===== MATERIAL FOR THIS EXERCISE
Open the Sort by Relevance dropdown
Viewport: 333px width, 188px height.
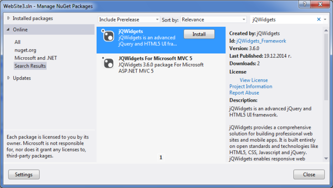pyautogui.click(x=214, y=20)
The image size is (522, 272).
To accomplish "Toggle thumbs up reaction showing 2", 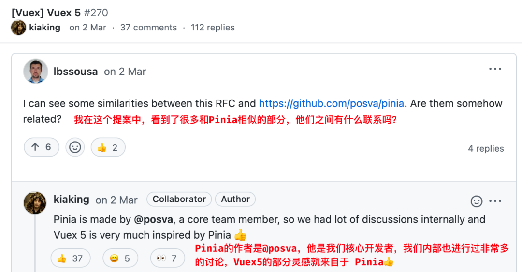I will click(108, 147).
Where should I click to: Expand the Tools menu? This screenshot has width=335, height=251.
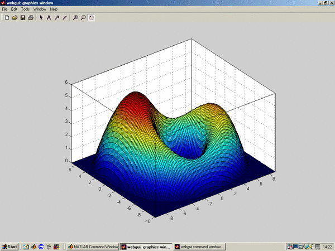coord(25,9)
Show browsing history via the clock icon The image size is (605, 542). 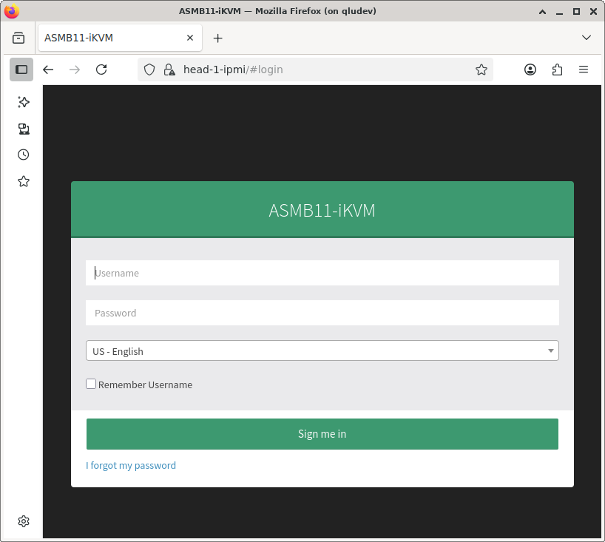23,155
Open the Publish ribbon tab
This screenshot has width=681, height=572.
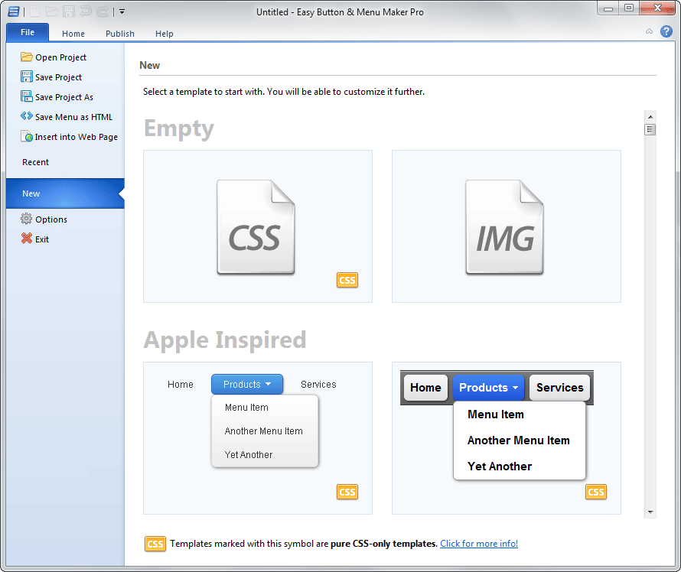(x=120, y=34)
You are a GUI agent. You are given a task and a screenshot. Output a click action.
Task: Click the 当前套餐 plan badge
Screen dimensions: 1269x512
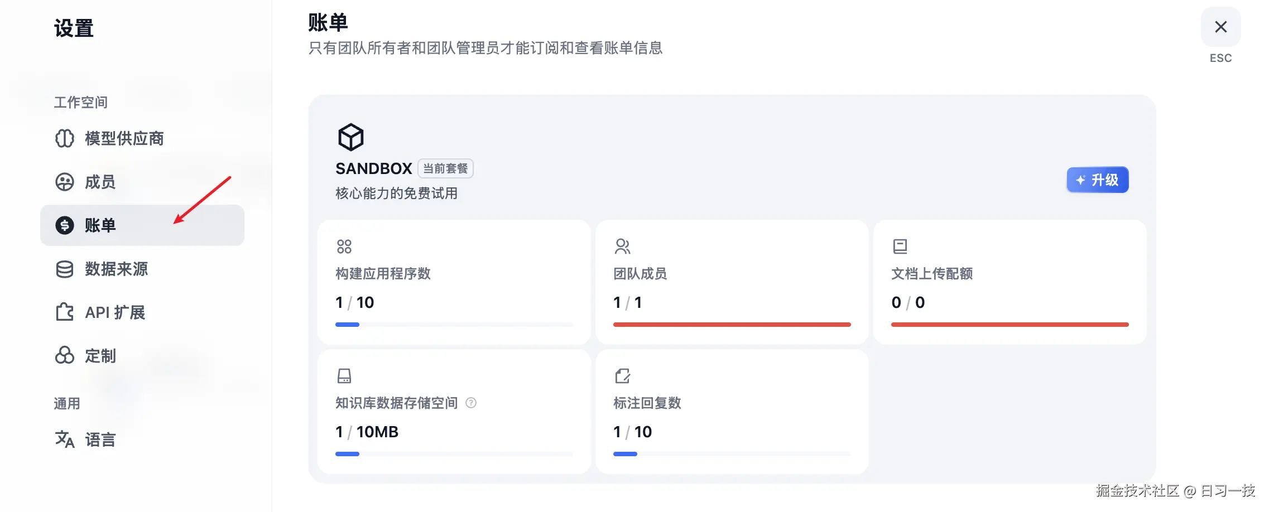click(445, 168)
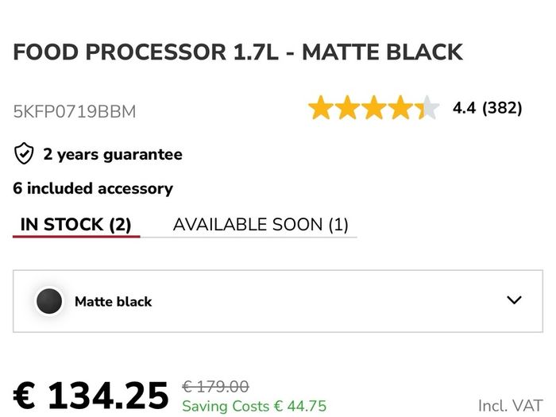View the 6 included accessory link
556x417 pixels.
pyautogui.click(x=93, y=188)
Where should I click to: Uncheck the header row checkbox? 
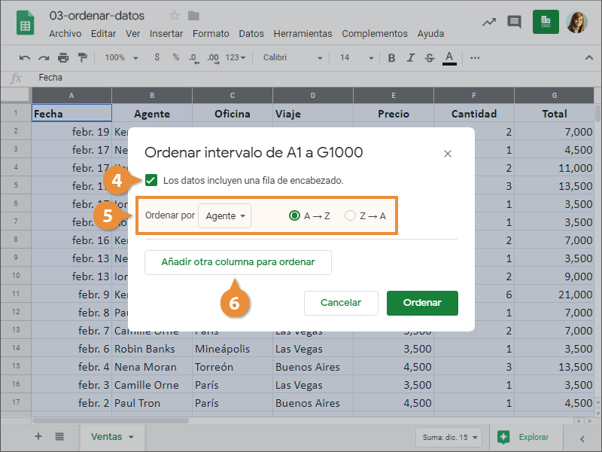click(152, 180)
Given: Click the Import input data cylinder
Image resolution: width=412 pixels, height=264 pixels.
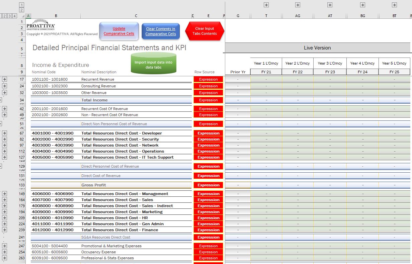Looking at the screenshot, I should click(153, 63).
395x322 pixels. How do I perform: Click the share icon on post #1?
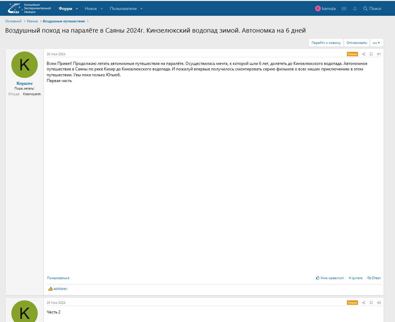pos(364,54)
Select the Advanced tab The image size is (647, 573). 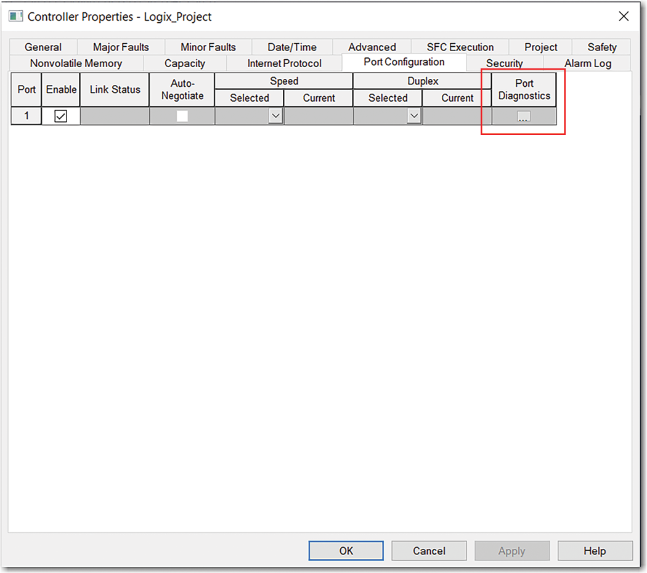(372, 47)
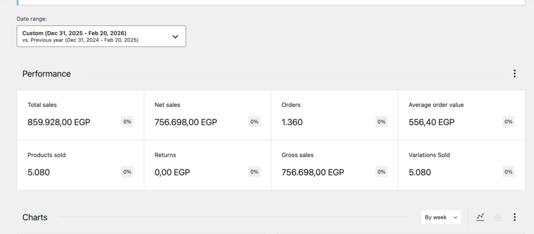
Task: Open Performance section options ellipsis menu
Action: pyautogui.click(x=514, y=74)
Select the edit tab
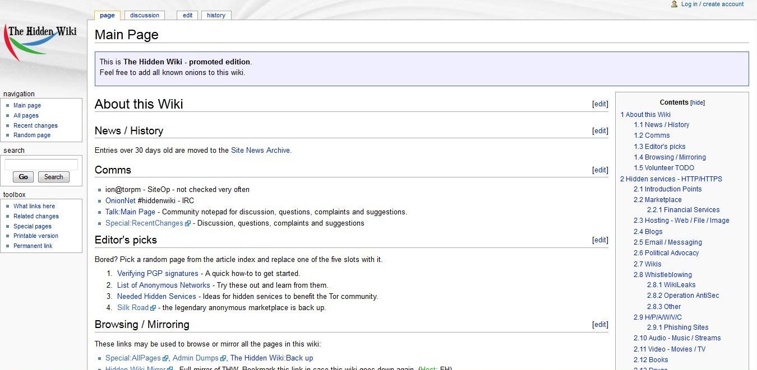This screenshot has height=370, width=757. (187, 15)
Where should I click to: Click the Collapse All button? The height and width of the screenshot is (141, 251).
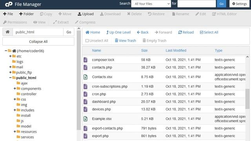coord(38,42)
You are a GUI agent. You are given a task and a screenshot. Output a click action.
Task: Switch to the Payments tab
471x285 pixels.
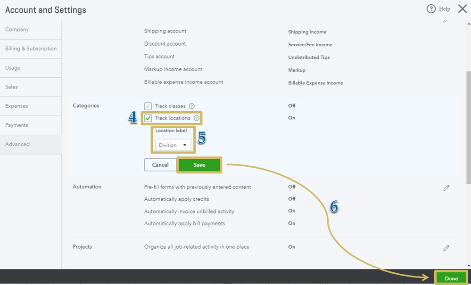click(x=17, y=125)
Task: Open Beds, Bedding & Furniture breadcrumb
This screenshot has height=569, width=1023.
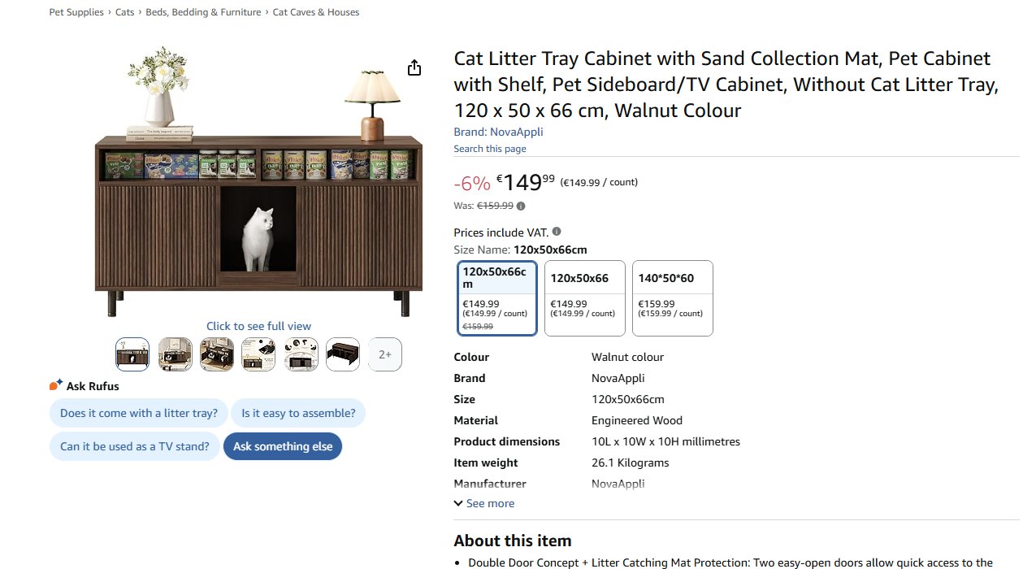Action: tap(203, 12)
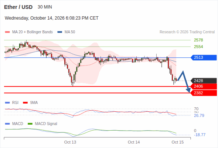
Task: Click the RSI legend color marker
Action: (x=7, y=103)

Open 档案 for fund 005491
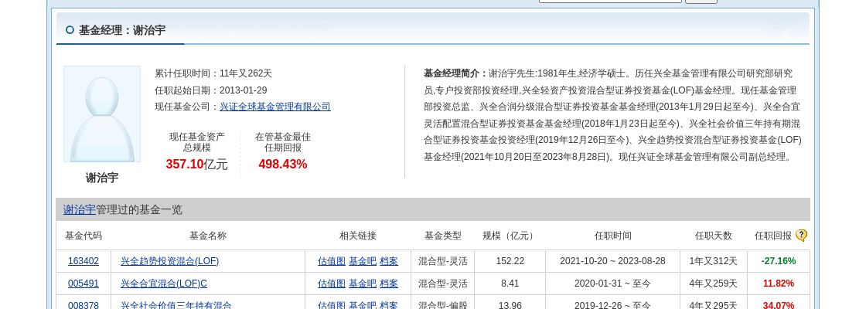coord(389,284)
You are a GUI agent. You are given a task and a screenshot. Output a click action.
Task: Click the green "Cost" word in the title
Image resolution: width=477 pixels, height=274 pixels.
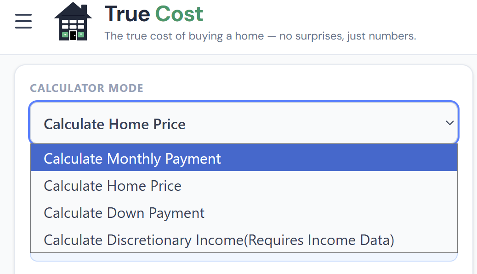(179, 14)
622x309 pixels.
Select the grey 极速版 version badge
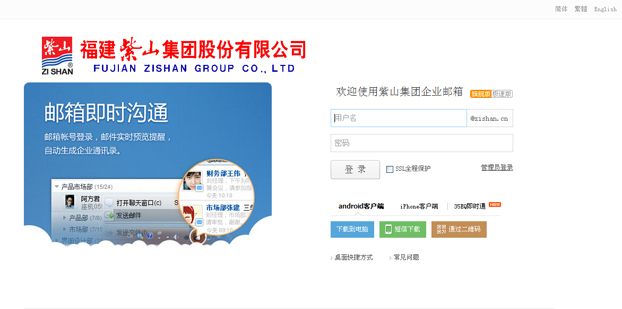tap(502, 94)
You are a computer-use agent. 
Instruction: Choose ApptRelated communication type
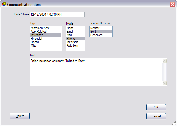point(46,32)
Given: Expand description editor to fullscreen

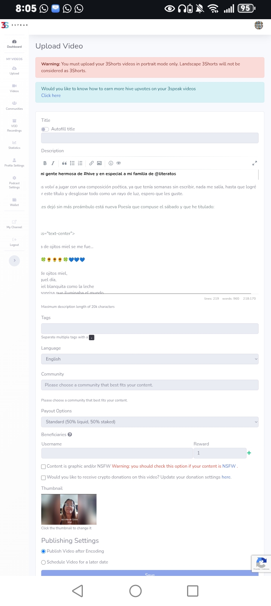Looking at the screenshot, I should point(254,163).
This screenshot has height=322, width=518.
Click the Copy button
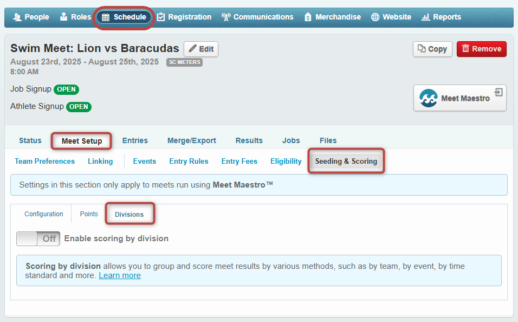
==========
TASK DESCRIPTION: Your answer should hold only the lines from the line with "Task: Click the green" through the closing line of the records, restated exactly and free of pictures.

ANSWER TO THIS PROBLEM:
Task: Click the green "Cost" word in the title
Image resolution: width=477 pixels, height=274 pixels.
(179, 14)
622x309 pixels.
Select the grey 极速版 version badge
tap(502, 94)
You are a computer-use agent. 
Instruction: Choose ApptRelated communication type
point(46,32)
Given: Expand description editor to fullscreen

Looking at the screenshot, I should point(254,163).
This screenshot has height=322, width=518.
Click the Copy button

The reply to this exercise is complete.